Firefight release party ()
#21 Copy


Where did the idea to split The Way of Kings and to make it take place in multiple places come from?

Brandon Sanderson

The Way of Kings taking place with the different timelines? So Way of Kings I wrote, the very first version of it--in its contemporary form, I wrote the first book about Dalinar when I was a teenager--but the very first book called The Way of Kings I wrote in 2002 and I tried to cram way too much into that book. The big failing of that book was I tried to do everyone's story at once. And so when I re-wrote it in 2009, or whenever it was, I decided I would take the characters and spread them out across the 10 book series and I would focus on a certain set of them early on and then transition into other ones. But in order to maintain some of the complexity I like in my books, particularly big epic fantasies, I added in the flashback sequence, one per character per book as a means to adding some depth and complexity but using it to build up a character you already knew, rather than doing someone completely different. And so this kind of allowed me to tell the story the way I wanted to, by doing-- That did mean I still had to have two separate timelines because I needed to do Shallan and I needed to do Kaladin, 'cause I knew they were going to be important, interacting together for the next few books. Which did put me in two different places but that was much better than the six different places the original had. And it's just because I like complexity, I like a book that everything comes together at once.

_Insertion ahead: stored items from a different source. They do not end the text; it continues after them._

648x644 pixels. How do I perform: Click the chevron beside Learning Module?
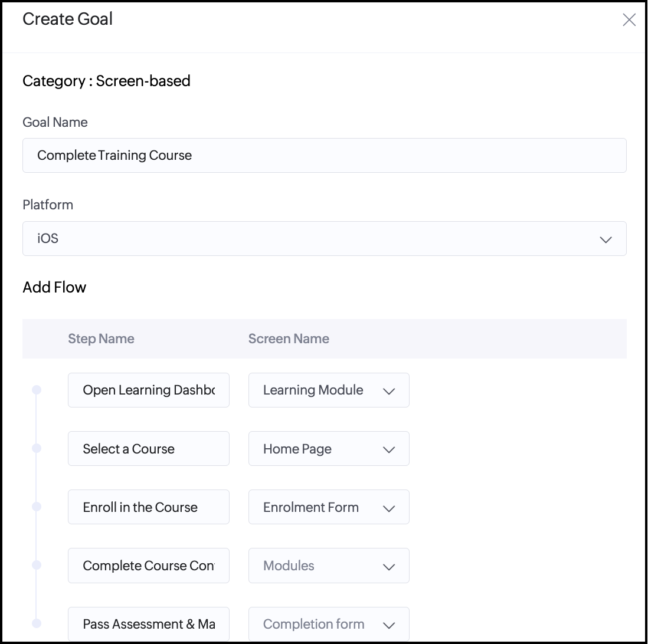pos(389,391)
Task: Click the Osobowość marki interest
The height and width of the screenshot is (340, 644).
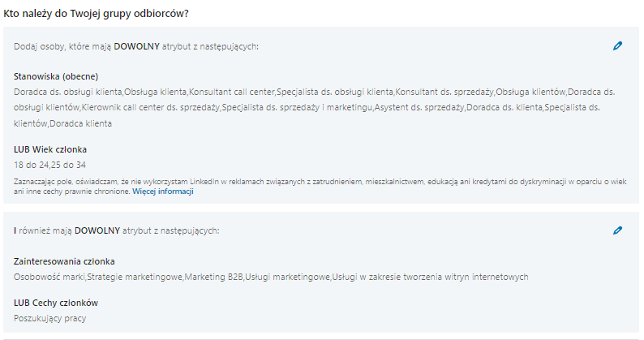Action: [49, 277]
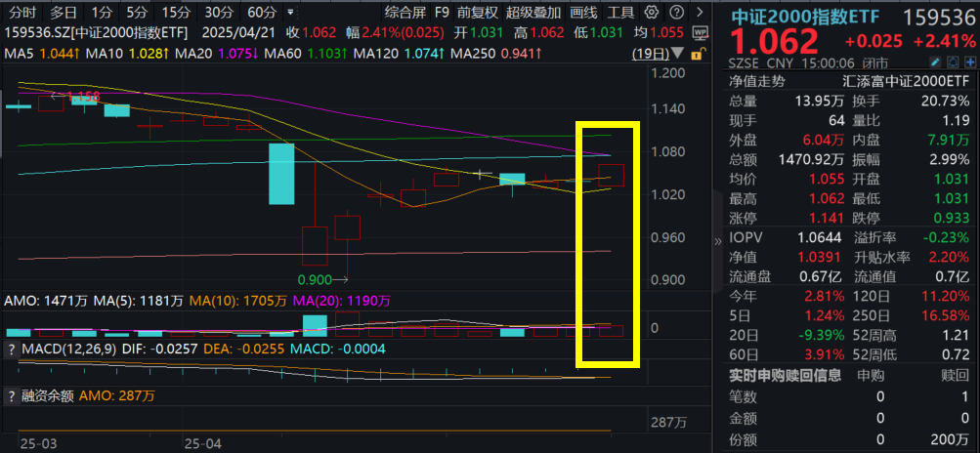The height and width of the screenshot is (453, 980).
Task: Click the 超级叠加 overlay button
Action: click(x=533, y=14)
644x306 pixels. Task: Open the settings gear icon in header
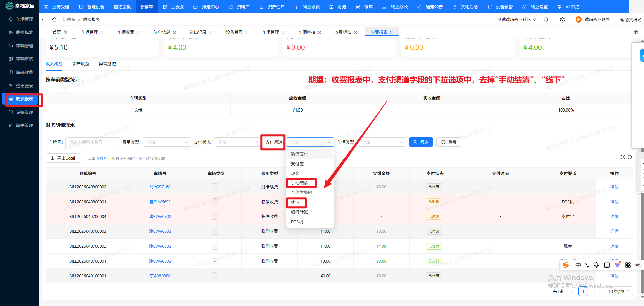coord(562,20)
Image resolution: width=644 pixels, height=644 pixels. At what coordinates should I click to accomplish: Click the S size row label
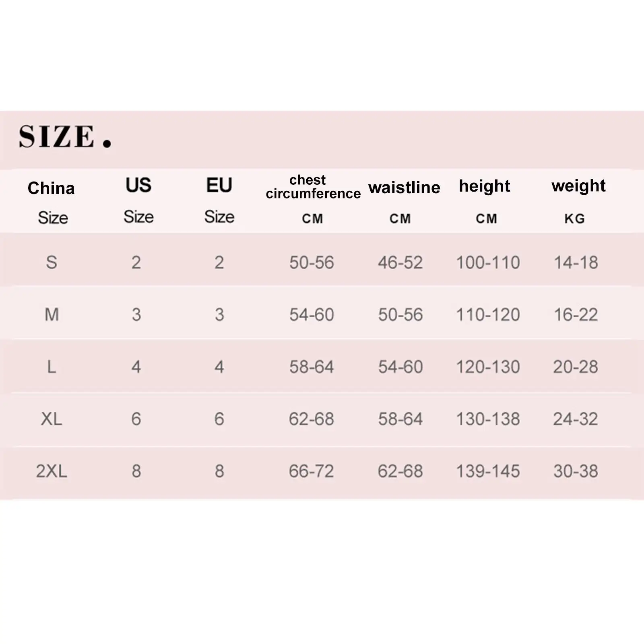tap(52, 262)
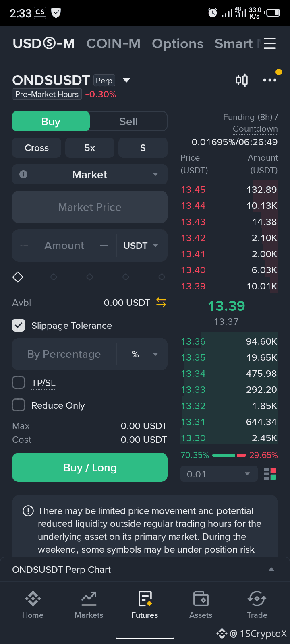Expand the ONDSUSDT symbol selector arrow

click(x=126, y=80)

Barnes and Noble Book Club Q&A ()
#22 Copy


One other question, what is the name of the planet that Elantris is on?

Brandon Sanderson

Elantris: Sel

Warbreaker: Nalthis

Mistborn: Scadrial

Way of Kings: Roshar

White Sand: Taldain

Dragonsteel: Yolen

There are others, but I haven't talked much about those yet, so I'll leave them off for now.

Stormlight Three Update #5 ()
#23 Copy


Jasnah, as I've said, grows more important in the back five.

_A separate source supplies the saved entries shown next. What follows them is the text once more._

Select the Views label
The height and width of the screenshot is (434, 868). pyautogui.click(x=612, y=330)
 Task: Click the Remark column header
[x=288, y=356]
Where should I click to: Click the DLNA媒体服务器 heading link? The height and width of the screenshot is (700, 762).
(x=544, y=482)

I'd say spoilers, but I doubt you'd kill her off..


This is entirely from memory so please forgive me if I get this wrong, but I believe [Brandon] has hedged on this topic in the past, e.g. who says she has to be alive (in the usual sense) to be a POV character?

Brandon Sanderson

I've said that flashback characters (which are the ones I've announced as having "books" dedicated to them) can die before their book arrives.

Stormlight Three Update #2 ()
#24 Copy


(Until the second five books, where our primary characters will shuffle. So you Renarin fans will have to be patient.)

Do you worry that assuring us that a character will likely survive the first arc of the series removes some of the tension in their scenes?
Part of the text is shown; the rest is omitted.